A experiência do programa Monumenta, do IPHAN, voltado à preservação do patrimônio cultural em cidades e conjuntos históricos, evidenciou a necessária articulação da política de preservação às demais políticas públicas, pelos resultados positivos no contexto socioeconômico local dos investimentos em recuperação e conservação do patrimônio cultural, crescentes na última década, especialmente quando simultâneos ou complementares aos de outros programas setoriais de infraestrutura, educação, saúde e geração de emprego e renda. Além disso, os resultados foram importantes para constatar que as ações reforçavam a lógica do desenvolvimento sustentável, produto da relação contínua entre as comunidades e seu ambiente, com reflexos sensíveis sobre a qualidade de vida.

A utilização dos instrumentos citados que se uniram ao tombamento no esforço de preservação é essencial para que se possa imprimir uma ação sistêmica, ao invés de soluções isoladas, que não envolvam as comunidades direta e indiretamente beneficiadas. Igualmente importante foi o aumento substancial dos recursos financeiros nos últimos anos, o que tem permitido investimentos de maior complexidade, capazes de se integrarem às demais políticas públicas e de estabelecer um contexto favorável à implementação de uma concepção mais ampla e diversa de reconhecimento e proteção do patrimônio.

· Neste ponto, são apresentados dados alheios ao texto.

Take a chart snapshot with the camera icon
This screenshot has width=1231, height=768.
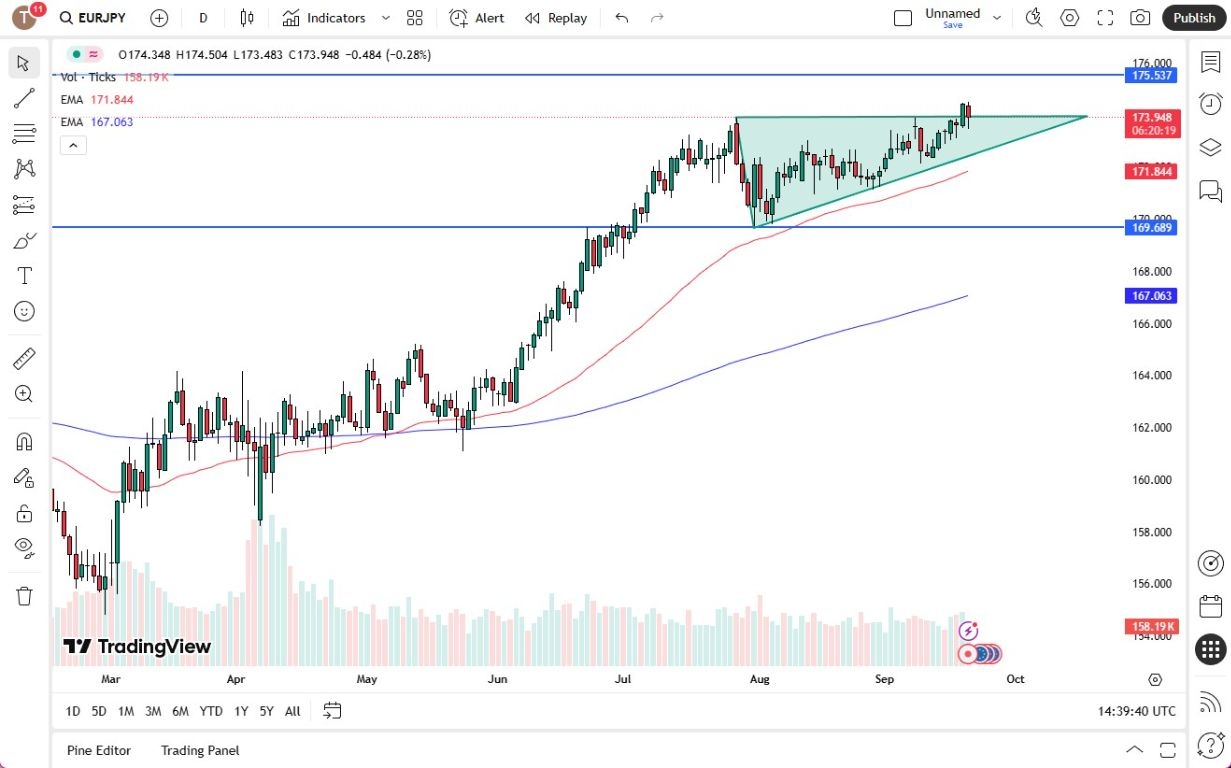tap(1140, 17)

6 – O CONCEITO DE PATRIMÔNIO CULTURAL HOJE

Conforme já mencionado, o conceito de patrimônio cultural consagrado na Constituição Federal de 1988 representou grande avanço ao reconhecer a dimensão imaterial e, principalmente, por relativizar a noção de excepcionalidade – substituída em parte pela de representatividade, bem mais includente e capaz de destacar a importância das contribuições dos diferentes grupos formadores da sociedade brasileira. Essa mudança incorpora o conceito de referência cultural e significa uma ampliação inestimável dos bens passíveis de serem reconhecidos como patrimônio cultural brasileiro. É importante comentar as implicações que as novas possibilidades, afirmadas pela Constituição, podem permitir, passados 24 anos de sua promulgação.

Inicialmente, é necessário reconhecer que o conceito que o antecedia, expressos no anteprojeto de Mário de Andrade e no Decreto-Lei Nº 25, já previam as possibilidades depois expressas no texto constitucional. Podemos afirmar que esses dois documentos resistiram à passagem do tempo. Não é à toa, como já destacado, que celebram juntos com o IPHAN 75 anos de idade. Na verdade, as dificuldades que impediram uma maior abrangência do patrimônio cultural vão além das questões políticas e ideológicas, embora estas estejam sempre presentes e fazem parte de um mal que atinge outras políticas públicas: a insuficiência de recursos financeiros e a reduzida capacidade de gestão, frente a um desafio que tem como parâmetro a diversidade cultural do País e suas dimensões continentais. Esse quadro é agravado pela velocidade desproporcional dos meios de difusão de valores dissociados das nossas manifestações e tradições culturais – sem que essa afirmativa se constitua em um preceito xenófobo – das quais, muitas mínguam e morrem sem que possam nem mesmo ser conhecidas, quanto mais salvaguardadas e protegidas como é o caso de muitas manifestações populares de origem indígena e afro-brasileira.

Um segundo aspecto relevante diz respeito à delimitação do que vem a ser patrimônio cultural. Como nos lembra Roque de Barros Laraia, em Cultura: um conceito antropológico:

"Concluindo, cada sistema cultural está sempre em mudança. Entender esta dinâmica é importante para atenuar o choque entre gerações e evitar comportamentos preconceituosos. Da mesma forma que é fundamental para a humanidade a compreensão das diferenças entre povos de cultura diferentes, é necessário saber entender as diferenças que ocorrem dentro do mesmo sistema".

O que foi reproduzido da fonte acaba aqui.